PROMPT: Look through the entries that follow and count the lines with the word "beside". The reply is that number alone.
◆ ◆ ◆ ◆ ◆
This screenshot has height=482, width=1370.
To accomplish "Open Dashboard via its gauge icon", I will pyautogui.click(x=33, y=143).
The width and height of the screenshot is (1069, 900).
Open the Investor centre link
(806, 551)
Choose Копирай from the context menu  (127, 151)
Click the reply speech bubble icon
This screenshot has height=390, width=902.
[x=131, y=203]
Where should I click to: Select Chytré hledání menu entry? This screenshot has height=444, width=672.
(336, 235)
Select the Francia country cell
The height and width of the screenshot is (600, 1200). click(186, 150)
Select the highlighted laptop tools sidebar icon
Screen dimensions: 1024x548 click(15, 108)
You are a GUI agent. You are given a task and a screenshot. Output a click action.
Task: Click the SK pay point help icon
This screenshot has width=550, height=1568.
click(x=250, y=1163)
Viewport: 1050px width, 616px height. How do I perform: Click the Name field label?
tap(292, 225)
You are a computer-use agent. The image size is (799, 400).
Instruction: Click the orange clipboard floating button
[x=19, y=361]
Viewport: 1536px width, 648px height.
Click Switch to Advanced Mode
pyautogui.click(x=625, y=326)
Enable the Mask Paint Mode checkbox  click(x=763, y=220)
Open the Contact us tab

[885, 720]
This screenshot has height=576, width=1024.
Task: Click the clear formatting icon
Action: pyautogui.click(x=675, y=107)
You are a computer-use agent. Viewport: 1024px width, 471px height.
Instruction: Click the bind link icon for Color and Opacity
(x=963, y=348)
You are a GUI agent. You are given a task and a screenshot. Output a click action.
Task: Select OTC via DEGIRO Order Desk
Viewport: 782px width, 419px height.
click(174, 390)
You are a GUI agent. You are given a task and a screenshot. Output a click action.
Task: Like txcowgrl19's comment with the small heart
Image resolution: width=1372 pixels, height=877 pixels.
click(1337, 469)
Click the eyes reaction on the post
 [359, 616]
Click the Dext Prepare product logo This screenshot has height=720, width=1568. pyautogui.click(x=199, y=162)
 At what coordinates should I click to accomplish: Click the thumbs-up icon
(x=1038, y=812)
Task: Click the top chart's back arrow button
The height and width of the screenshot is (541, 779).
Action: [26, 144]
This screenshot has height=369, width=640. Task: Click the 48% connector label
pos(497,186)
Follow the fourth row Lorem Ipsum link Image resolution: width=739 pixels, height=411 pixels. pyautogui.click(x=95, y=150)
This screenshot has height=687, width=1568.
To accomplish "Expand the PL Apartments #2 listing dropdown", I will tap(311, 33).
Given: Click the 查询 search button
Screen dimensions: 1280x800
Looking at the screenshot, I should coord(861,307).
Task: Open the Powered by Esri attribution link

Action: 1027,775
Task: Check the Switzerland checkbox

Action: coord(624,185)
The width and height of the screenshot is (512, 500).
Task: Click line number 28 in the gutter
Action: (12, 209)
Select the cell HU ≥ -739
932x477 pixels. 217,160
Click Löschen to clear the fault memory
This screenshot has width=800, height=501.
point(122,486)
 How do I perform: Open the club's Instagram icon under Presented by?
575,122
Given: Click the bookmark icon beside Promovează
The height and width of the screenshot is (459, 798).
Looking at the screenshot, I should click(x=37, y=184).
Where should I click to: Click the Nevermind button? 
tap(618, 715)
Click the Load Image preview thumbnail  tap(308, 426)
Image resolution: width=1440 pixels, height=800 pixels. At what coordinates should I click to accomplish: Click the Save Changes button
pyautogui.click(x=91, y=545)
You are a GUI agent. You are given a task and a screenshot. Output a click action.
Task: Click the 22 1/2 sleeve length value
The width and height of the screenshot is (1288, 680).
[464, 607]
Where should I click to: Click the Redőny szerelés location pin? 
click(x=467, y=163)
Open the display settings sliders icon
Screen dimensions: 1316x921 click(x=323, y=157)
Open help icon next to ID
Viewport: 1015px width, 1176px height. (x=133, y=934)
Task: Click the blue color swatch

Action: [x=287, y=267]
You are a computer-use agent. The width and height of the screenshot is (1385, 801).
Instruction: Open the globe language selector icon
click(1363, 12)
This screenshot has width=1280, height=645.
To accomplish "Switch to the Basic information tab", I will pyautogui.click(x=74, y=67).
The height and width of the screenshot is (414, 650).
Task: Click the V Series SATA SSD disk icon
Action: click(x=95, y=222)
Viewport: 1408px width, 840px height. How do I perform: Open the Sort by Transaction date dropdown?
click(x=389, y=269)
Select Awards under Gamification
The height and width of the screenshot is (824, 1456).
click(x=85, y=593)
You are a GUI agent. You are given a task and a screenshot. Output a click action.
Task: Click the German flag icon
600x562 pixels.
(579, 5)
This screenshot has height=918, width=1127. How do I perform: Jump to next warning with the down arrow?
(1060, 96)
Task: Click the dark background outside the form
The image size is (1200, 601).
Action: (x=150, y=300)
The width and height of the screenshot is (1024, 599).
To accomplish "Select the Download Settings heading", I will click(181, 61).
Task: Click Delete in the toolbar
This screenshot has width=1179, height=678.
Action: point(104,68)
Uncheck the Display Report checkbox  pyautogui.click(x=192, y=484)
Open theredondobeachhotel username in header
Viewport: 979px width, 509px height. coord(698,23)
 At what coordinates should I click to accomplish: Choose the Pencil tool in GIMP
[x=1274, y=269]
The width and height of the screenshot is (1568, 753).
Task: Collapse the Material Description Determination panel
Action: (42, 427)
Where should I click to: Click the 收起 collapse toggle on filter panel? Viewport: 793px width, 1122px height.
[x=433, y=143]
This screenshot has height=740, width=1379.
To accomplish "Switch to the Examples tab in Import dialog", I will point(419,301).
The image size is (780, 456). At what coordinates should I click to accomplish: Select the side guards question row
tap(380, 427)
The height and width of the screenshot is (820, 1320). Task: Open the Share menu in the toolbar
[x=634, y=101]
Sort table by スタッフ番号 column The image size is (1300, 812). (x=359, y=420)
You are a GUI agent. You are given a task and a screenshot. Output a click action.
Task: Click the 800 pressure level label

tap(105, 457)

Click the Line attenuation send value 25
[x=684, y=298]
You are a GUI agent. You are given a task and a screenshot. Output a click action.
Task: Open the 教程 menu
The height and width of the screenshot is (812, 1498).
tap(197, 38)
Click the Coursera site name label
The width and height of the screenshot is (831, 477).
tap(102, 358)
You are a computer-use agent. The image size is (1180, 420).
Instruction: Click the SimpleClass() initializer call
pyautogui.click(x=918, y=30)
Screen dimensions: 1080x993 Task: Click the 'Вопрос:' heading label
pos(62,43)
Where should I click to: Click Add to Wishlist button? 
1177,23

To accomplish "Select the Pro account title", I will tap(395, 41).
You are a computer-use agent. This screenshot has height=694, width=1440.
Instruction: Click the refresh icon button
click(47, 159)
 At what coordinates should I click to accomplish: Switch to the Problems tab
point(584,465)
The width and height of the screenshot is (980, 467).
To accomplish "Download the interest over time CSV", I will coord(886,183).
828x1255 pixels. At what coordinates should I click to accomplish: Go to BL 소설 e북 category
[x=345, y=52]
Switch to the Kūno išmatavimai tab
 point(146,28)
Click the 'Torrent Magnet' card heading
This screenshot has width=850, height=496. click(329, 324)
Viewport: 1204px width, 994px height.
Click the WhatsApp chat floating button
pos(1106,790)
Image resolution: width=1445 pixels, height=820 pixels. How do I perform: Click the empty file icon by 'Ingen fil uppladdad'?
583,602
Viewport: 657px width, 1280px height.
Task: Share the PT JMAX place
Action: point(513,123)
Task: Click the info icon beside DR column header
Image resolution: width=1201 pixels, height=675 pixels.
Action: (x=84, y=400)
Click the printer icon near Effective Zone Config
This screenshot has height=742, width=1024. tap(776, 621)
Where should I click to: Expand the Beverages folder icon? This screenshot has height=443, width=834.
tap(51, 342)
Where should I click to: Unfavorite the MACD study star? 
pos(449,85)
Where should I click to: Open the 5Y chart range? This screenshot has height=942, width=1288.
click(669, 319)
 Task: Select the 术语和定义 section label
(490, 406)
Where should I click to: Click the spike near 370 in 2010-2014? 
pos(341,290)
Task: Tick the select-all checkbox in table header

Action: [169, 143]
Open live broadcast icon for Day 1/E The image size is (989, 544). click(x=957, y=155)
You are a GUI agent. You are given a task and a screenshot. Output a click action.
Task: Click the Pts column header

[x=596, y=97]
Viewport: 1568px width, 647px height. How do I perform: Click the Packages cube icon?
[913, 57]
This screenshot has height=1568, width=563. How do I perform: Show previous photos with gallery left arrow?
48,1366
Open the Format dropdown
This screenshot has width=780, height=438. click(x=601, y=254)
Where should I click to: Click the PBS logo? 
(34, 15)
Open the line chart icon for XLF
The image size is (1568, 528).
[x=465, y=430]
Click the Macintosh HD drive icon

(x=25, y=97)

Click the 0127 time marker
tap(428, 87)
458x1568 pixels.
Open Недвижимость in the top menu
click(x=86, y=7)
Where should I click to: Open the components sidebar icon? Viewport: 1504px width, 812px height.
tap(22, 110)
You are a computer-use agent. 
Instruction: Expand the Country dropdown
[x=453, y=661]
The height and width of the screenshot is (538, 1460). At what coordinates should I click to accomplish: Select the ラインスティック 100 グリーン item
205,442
◆ ◆ ◆ ◆ ◆
REPLY TO THE TASK: 2